→ **What you should do**
Reproduce word for word the lines below, starting at the line that contains "Locate an element on the screen. Image" and stopping after the line that contains "I want to click".

→ **Dataset entries**
Segment Open
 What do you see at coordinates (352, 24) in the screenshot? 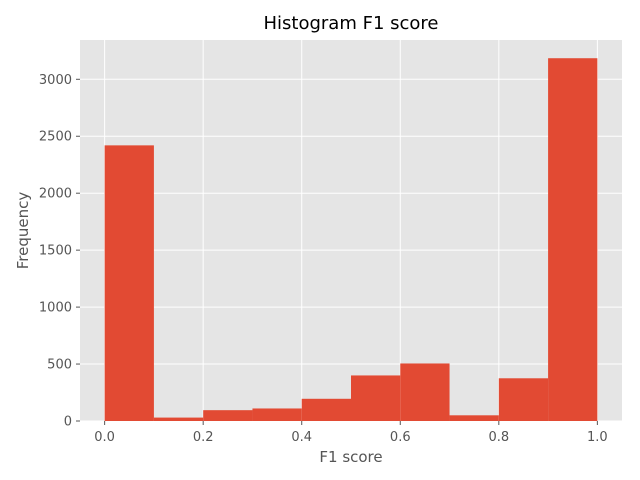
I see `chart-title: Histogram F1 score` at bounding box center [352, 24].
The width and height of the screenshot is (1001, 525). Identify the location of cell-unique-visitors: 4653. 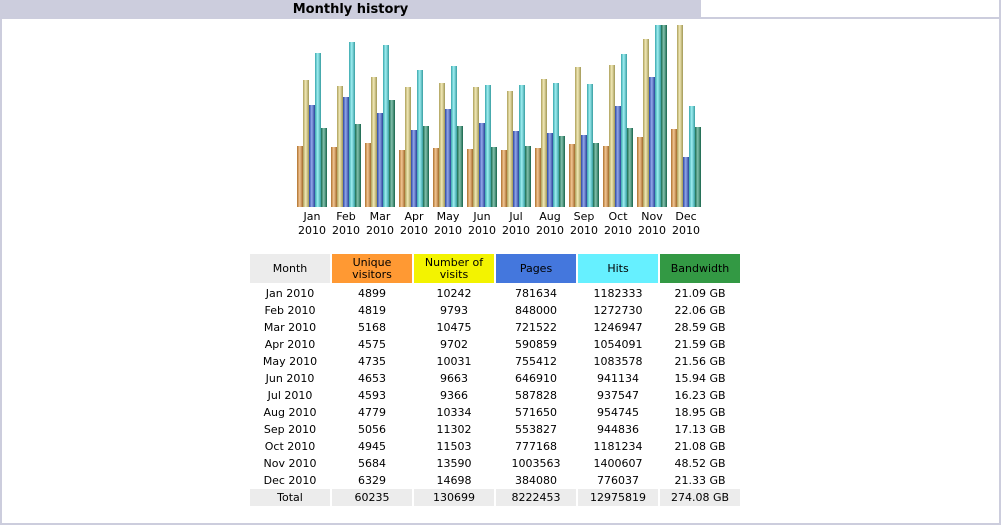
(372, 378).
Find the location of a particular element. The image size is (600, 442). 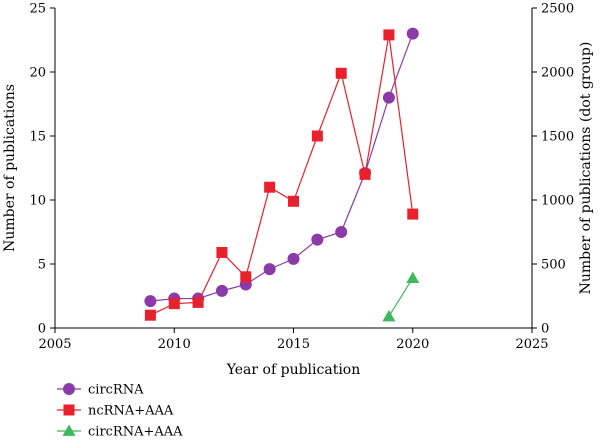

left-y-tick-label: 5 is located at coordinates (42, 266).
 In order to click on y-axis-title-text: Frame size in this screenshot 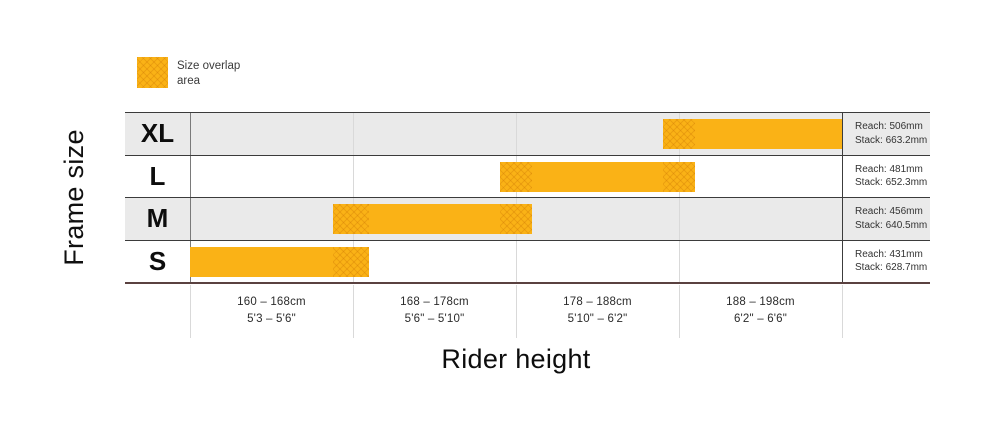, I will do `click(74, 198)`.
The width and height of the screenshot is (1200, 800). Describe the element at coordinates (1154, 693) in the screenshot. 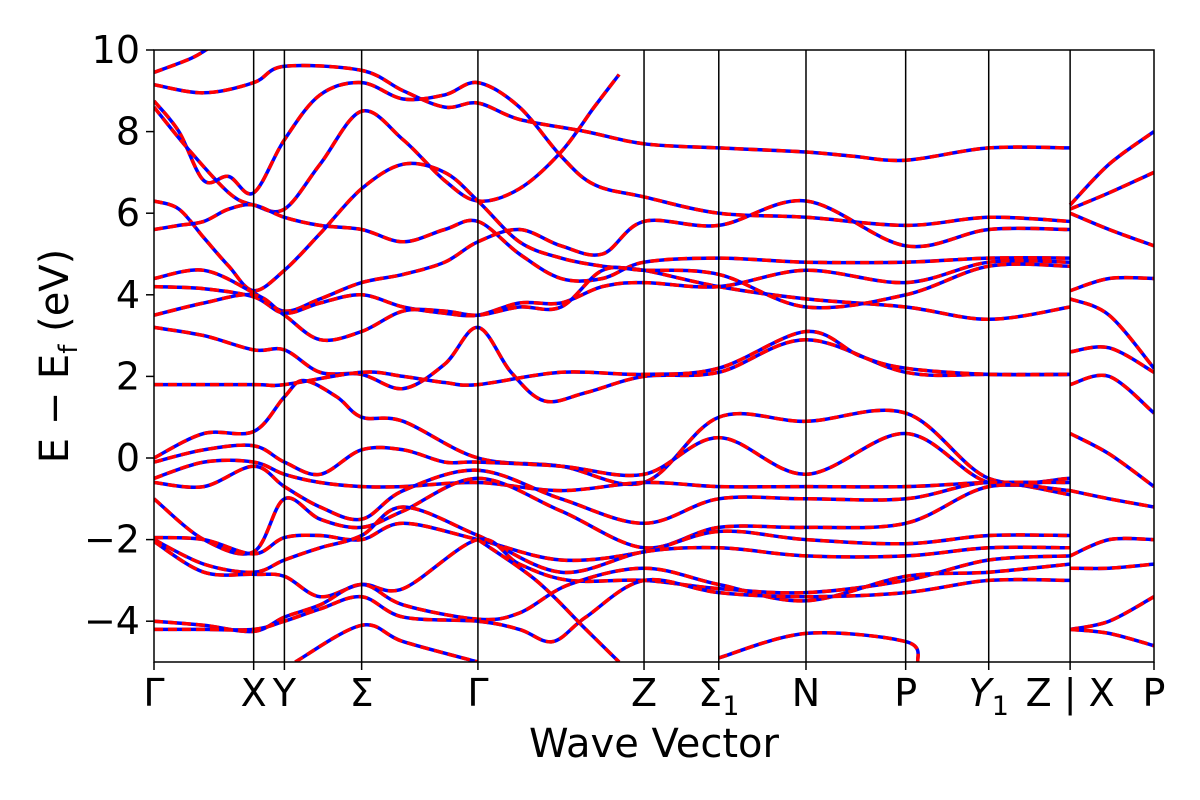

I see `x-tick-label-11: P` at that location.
Segment Closed
Segment Open
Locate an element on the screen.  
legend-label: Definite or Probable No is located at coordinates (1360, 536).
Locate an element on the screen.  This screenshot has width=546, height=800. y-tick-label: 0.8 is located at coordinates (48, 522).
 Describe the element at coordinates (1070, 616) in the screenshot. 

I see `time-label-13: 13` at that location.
Segment Closed
Segment Open
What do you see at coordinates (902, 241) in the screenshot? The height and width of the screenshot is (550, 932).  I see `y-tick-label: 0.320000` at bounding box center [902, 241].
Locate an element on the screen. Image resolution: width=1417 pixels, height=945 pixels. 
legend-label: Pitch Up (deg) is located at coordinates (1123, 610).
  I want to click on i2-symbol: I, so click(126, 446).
Segment Closed
→ **Response to this task**
Locate an element on the screen. Image resolution: width=1417 pixels, height=945 pixels. 
legend-label: Pitch Up (deg) is located at coordinates (1123, 610).
  I want to click on i2-symbol: I, so click(126, 446).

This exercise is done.